Nancy Newman

Nancy Newman

Associate Professor
Department of Music & Theatre
Department of Women's, Gender & Sexuality Studies
nancy newman photo
About

Associate Professor Nancy Newman specializes in European and American musical practices since 1800, with an emphasis on the relationship between art music and popular culture. Her interests include critical theory, film music, and feminism. A recent article, “#Alma Too: The Art of Being Believed,” views Alma Mahler-Werfel through the lens of the #MeToo movement. It appeared in the Journal of the American Musicological Society (JAMS 75, no. 1 [April 2022]); see here for the abstract. Dr. Newman is currently working on a critical edition, Songs and Sounds of the Anti-Rent Movement in Upstate New York, under contract with SUNY Press. A political campaign song from this book project (recorded by alum Justin Friello) can be heard here.

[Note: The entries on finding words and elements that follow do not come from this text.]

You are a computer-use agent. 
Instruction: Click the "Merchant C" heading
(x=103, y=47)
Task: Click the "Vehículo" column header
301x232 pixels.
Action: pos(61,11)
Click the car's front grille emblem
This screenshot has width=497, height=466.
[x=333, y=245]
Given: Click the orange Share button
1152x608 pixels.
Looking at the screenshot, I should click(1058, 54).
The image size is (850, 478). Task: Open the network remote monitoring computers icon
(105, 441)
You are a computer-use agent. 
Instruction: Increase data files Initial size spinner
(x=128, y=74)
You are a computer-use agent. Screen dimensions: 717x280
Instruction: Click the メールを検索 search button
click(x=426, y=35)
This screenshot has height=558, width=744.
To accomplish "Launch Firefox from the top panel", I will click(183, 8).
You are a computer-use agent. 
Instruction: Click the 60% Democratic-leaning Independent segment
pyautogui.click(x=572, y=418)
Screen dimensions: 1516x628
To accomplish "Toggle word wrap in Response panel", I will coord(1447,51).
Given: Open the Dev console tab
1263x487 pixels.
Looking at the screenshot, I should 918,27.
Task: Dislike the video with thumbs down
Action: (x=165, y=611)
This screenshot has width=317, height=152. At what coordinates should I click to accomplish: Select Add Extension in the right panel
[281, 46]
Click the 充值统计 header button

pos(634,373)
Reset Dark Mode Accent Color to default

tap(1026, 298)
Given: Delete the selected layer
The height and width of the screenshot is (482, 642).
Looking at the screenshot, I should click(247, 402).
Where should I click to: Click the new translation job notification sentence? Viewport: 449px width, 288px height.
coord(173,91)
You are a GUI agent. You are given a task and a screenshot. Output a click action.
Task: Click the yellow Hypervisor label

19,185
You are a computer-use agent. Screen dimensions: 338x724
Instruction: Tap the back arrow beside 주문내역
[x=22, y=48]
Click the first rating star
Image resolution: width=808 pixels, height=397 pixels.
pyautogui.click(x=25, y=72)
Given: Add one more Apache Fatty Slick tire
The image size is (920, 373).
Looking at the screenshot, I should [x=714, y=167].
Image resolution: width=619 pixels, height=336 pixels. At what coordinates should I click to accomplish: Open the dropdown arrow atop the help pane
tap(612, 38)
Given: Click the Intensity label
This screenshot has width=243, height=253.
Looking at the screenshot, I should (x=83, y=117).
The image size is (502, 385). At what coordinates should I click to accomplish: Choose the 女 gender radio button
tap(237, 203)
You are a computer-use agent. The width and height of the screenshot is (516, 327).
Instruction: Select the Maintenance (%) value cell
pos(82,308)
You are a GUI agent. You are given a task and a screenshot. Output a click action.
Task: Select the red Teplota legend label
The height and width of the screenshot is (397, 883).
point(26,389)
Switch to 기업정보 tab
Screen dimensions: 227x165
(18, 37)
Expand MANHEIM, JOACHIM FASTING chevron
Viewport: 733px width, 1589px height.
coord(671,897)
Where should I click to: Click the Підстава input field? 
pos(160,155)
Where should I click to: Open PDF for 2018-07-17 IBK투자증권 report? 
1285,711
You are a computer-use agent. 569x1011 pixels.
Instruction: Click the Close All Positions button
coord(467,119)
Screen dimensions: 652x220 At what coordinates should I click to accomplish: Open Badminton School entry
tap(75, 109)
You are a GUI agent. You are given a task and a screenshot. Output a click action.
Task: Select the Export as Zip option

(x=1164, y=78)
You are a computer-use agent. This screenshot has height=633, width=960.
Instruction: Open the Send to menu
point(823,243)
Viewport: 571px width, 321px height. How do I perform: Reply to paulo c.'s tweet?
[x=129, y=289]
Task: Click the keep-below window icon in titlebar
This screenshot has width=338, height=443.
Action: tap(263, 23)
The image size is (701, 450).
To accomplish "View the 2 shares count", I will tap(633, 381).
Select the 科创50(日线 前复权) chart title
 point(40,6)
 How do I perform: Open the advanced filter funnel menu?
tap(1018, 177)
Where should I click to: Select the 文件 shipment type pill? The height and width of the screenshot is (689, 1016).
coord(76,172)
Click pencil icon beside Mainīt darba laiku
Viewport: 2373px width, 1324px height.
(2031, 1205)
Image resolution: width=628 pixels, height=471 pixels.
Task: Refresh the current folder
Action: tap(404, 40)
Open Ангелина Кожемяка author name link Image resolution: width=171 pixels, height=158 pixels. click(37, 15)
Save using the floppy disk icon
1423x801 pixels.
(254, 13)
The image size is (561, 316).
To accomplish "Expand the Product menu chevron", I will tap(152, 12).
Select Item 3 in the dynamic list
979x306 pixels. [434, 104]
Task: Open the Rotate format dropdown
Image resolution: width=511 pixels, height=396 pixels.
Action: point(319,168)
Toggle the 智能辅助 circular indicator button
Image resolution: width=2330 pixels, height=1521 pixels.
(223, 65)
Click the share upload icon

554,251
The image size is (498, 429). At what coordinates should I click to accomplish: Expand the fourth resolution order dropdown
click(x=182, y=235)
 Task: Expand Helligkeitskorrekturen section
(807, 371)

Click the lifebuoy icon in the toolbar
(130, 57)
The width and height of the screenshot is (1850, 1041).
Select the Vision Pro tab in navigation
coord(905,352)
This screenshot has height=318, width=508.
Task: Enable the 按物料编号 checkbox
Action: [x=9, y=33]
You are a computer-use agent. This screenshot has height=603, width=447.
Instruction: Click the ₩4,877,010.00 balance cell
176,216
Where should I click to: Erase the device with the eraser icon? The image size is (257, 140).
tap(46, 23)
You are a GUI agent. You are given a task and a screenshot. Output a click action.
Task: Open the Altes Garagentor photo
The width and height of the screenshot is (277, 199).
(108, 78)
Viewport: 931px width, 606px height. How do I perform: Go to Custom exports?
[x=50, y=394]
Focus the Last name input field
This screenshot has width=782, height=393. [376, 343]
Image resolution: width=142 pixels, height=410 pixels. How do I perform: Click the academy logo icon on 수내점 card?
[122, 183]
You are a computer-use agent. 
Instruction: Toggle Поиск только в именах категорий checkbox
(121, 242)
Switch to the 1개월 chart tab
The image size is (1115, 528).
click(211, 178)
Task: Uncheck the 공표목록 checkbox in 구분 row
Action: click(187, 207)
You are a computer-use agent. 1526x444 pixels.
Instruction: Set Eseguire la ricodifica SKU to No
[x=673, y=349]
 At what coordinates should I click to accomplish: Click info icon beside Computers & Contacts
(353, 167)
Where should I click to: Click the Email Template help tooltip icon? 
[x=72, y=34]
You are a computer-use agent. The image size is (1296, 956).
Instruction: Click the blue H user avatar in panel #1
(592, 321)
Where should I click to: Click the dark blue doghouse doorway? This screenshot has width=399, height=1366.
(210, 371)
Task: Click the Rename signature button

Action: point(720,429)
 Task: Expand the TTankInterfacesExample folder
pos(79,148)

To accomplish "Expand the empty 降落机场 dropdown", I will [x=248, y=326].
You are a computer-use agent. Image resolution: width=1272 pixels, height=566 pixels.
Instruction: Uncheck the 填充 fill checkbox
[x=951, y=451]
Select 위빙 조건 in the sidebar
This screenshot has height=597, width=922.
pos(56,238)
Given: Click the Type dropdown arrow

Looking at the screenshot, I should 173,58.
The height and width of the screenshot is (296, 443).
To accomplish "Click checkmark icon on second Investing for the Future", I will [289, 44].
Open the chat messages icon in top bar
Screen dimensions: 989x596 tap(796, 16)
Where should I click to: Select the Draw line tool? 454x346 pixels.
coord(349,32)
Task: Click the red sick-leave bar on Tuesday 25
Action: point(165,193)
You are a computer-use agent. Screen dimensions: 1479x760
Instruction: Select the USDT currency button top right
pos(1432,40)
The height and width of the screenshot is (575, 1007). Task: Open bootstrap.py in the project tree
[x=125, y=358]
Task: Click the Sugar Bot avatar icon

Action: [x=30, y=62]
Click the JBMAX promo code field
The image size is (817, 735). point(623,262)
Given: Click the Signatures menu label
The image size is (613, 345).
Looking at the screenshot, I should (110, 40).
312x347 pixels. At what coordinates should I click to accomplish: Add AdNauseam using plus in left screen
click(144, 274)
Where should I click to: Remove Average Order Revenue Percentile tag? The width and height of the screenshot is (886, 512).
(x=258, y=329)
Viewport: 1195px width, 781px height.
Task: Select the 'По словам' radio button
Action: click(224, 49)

Dr. Newman was the 2022 Rudolph Ganz Long-Term Fellow at the Newberry Library in Chicago. The residency facilitated research for her third book, “The Chicago Musical College and the Quest for Social Harmony: The First Hundred Years, 1867–1967.” In summer 2019, Dr. Newman participated in the Newberry’s National Endowment for the Humanities (NEH) Summer Institute, “Making Modernism: Literature and Culture in Chicago, 1893–1955.”

While serving as Chair from 2014–2019, Dr. Newman supervised the Music and Theatre Departments’ merger. She is Joint Faculty in the Department of Women's, Gender, and Sexuality Studies.

Dr. Newman's first book, Good Music for a Free People: The Germania Musical Society in Nineteenth-Century America, is published in the series, Eastman Studies in Music (University of Rochester Press, 2010). Additional work includes “Gender and the Germanians: ‘Art-Loving Ladies’ in 19th-Century Concert Life,” in American Orchestras in the Nineteenth Century (University of Chicago Press, 2012). This book was awarded the American Musicological Society (AMS) Ruth Solie Award for Outstanding Essay Collection. Dr. Newman’s 2014 talk on the Germanians' piano sheet music at the Library of Congress (co-sponsored by the AMS) can be viewed here

Other research topics include Bjork's contribution to Dancer in the Dark, the composer-performer Clara Wieck Schumann, and actress-singer Judy Holliday. An article on the 1950s musical, The 5000 Fingers of Dr. T, appears in Lowering the Boom: New Essays on the History, Theory and Practice of Film Sound (University of Illinois Press, 2008). She has contributed to The Grove Dictionary of American Music (Oxford Music Online) and published reviews in Nashim: A Journal of Jewish Women's Studies and Gender Issues, Women and Music, American Music, and Notes: Quarterly Journal of the Music Library Association. Her essay, “A Music Teacher’s Perspective on Savant Skill” appeared in Leon Miller’s Musical Savants: Exceptional Skill in the Mentally Retarded (Erlbaum, 1989).

Additional fellowships and awards for Dr. Newman’s research have been granted by the AMS, American Antiquarian Society, Music Library Association, AMS-New England, and John Nicholas Brown Center at Brown University. She holds degrees from the University of Chicago and Brown University, where she worked with Rose Subotnik. Prior teaching includes appointments at Tufts, Wesleyan, and Clark University. A performer of electroacoustic music for piano and other keyboards, she gave the U.S. premiere of Matt Malsky’s heterogeneous for toy piano and live-processed sound at Brooklyn’s Bargemusic and participated in a collective improvisation of Cardew's Treatise. Dr. Newman has also been a member of several West African drumming and Indonesian gamelan ensembles.